Editorial: O topless de Kate Middleton e o direito de (des)informar

Do ponto de vista jurídico, o jornalista tem o direito de informar, não a obrigação. Cabe a ele decidir o que publicar. Mas há outros três direitos intimamente ligados ao direito de informar: o direito à privacidade, o direito à segurança, e à liberdade de expressão.

Essa semana tivemos três casos interessantes que mostram como há uma tensão entre esses direitos: um filme supostamente americano que gerou protestos e violência contra alvos americanos no mundo árabe; o principal jornal americano ‘escondendo’ a foto do embaixador morto em uma página interna de seu site; e uma futura rainha sendo fotografada fazendo topless em uma praia particular na França.

Comecemos pelo fim:

Ela estava em uma praia particular, logo o fotógrafo não tem direito de entrar lá e tirar fotos suas sem sua autorização (exceto se for algo de interesse público). Mas esse não é o ponto relevante aqui: praias – ao contrário de um quarto em um hotel em Las Vegas – são ambientes abertos e ela sabia do risco de algum fotógrafo, de uma área pública (ou particular pertencente a outrem), tirar fotos suas. O fotografo apenas aproveitou-se de seu descuido em uma área que, embora particular, estava exposta.
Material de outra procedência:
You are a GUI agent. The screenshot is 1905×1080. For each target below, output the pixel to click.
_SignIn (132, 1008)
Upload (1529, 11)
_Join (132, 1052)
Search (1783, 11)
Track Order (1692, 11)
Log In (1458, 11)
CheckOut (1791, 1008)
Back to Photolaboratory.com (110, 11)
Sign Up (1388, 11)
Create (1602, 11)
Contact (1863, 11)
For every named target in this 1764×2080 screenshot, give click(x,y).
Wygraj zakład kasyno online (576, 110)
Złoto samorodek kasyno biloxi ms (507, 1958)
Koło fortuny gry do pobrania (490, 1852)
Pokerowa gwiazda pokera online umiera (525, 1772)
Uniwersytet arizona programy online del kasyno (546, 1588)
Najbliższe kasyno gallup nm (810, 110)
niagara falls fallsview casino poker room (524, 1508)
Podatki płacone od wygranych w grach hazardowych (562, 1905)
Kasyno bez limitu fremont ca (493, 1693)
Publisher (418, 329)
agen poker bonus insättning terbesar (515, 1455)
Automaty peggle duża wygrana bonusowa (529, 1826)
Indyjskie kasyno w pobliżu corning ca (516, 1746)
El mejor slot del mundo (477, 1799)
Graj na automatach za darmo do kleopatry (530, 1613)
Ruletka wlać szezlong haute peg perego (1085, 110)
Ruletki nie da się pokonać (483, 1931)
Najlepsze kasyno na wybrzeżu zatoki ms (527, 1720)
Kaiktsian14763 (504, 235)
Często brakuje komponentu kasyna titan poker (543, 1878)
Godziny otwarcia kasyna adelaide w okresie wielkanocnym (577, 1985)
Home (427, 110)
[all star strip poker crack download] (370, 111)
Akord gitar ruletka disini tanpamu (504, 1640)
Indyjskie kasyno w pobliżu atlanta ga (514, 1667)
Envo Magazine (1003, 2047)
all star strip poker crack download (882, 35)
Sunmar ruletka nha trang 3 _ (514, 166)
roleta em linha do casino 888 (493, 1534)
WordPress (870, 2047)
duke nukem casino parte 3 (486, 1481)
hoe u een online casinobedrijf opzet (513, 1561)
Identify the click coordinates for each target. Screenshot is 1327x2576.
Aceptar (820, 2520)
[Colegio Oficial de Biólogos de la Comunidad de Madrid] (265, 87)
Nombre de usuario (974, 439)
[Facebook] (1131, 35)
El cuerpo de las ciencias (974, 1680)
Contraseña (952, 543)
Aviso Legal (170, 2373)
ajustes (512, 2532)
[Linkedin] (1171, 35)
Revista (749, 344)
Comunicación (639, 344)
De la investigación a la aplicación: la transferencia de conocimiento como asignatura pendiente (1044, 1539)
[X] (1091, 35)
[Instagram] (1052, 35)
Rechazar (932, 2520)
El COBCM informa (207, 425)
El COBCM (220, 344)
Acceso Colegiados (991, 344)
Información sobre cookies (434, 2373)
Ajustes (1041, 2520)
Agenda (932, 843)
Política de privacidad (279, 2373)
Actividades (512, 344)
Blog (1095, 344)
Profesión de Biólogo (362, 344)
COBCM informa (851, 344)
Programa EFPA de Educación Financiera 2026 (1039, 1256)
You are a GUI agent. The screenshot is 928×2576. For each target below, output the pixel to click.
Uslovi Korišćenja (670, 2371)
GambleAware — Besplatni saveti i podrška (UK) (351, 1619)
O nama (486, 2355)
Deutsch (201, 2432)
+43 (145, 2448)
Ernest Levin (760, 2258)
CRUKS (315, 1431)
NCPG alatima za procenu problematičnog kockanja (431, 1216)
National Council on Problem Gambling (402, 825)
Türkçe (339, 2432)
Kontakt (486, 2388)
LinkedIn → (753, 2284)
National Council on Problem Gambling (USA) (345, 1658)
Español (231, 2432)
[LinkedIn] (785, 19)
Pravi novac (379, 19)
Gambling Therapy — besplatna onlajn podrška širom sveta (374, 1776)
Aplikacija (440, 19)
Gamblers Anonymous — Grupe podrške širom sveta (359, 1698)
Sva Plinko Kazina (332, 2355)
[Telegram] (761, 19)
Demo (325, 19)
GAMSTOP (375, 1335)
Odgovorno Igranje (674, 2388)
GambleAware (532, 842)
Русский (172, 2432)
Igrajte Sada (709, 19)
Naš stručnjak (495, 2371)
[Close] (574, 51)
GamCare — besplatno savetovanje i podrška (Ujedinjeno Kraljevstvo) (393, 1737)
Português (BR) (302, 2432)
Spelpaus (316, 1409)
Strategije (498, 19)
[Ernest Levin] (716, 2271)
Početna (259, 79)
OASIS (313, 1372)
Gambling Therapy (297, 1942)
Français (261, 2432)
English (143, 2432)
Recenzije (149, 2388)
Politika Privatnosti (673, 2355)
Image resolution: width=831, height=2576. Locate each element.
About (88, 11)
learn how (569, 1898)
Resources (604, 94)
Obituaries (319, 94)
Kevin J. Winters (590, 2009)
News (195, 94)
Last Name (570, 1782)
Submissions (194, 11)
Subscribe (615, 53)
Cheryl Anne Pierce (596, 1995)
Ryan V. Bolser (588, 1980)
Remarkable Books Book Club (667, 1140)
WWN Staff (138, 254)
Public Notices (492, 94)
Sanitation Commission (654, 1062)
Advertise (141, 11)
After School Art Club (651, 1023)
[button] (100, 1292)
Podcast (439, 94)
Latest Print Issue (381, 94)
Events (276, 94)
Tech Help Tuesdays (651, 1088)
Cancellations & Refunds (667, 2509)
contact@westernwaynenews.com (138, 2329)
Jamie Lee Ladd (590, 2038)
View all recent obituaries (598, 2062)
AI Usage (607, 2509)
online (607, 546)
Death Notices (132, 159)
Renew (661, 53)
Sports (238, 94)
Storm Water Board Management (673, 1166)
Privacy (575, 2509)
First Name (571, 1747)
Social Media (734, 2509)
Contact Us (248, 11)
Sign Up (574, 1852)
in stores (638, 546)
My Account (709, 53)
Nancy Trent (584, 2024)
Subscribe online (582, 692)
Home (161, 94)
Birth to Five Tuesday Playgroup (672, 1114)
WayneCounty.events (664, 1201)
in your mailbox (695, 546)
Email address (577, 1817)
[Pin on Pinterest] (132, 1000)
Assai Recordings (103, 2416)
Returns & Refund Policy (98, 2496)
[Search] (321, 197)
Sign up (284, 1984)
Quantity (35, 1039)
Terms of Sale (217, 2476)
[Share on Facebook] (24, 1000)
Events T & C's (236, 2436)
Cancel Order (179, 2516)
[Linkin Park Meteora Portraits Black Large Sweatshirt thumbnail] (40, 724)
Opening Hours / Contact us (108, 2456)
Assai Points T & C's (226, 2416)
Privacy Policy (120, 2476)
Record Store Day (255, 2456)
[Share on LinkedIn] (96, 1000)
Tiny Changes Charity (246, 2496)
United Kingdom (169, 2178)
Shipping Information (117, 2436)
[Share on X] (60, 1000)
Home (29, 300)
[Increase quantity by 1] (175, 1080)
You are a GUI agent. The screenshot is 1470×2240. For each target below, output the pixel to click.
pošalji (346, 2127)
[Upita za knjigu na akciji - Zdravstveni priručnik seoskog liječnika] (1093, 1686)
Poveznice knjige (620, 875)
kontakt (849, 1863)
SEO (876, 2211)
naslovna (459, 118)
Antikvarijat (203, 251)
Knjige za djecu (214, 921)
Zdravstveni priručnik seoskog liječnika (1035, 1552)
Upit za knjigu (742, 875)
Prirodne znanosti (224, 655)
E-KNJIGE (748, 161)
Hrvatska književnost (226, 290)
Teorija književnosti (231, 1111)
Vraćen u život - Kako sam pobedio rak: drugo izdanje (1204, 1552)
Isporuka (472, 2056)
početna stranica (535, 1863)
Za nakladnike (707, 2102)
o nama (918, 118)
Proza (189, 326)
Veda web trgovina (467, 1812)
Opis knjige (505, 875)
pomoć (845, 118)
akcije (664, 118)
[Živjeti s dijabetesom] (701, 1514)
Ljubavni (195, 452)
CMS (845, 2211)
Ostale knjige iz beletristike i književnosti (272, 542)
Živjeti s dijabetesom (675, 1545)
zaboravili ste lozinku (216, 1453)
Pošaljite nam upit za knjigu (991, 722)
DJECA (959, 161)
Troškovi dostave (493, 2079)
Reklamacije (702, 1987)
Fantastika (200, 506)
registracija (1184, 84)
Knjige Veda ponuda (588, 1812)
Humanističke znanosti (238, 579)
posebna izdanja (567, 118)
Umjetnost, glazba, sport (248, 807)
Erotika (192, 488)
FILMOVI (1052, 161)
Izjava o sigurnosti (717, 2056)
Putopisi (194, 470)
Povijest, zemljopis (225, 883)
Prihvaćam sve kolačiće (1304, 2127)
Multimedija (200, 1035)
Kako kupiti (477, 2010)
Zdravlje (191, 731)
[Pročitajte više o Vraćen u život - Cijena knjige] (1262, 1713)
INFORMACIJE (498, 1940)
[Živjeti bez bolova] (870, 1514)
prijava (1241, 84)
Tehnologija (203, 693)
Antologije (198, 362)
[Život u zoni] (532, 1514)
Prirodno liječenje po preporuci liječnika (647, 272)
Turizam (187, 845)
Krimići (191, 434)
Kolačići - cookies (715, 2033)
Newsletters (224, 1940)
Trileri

Mas o fato de ele ter o direito de ter tirado tais fotos não quer dizer que ele tenha a obrigação de publicá-las (ou deixar de publicá-las). A questão é se tais fotos têm interesse jornalístico ou se existem apenas para saciar nossa curiosidade mórbida. Afinal, qual é a relevância para a sociedade saber se o seios da futura rainha são nesse ou naquele formato, grandes ou pequenos, verdes ou azuis?

Essa é uma questão de certa forma parecida com a enfrentada pelo editor do New York Times ao decidir publicar a foto do embaixador morto.

Aqui a foto claramente têm relevância jornalística: o representante da maior potência mundial na Líbia foi morto em um protesto. Mas a memória do morto – e a privacidade de sua família – também precisam ser respeitadas.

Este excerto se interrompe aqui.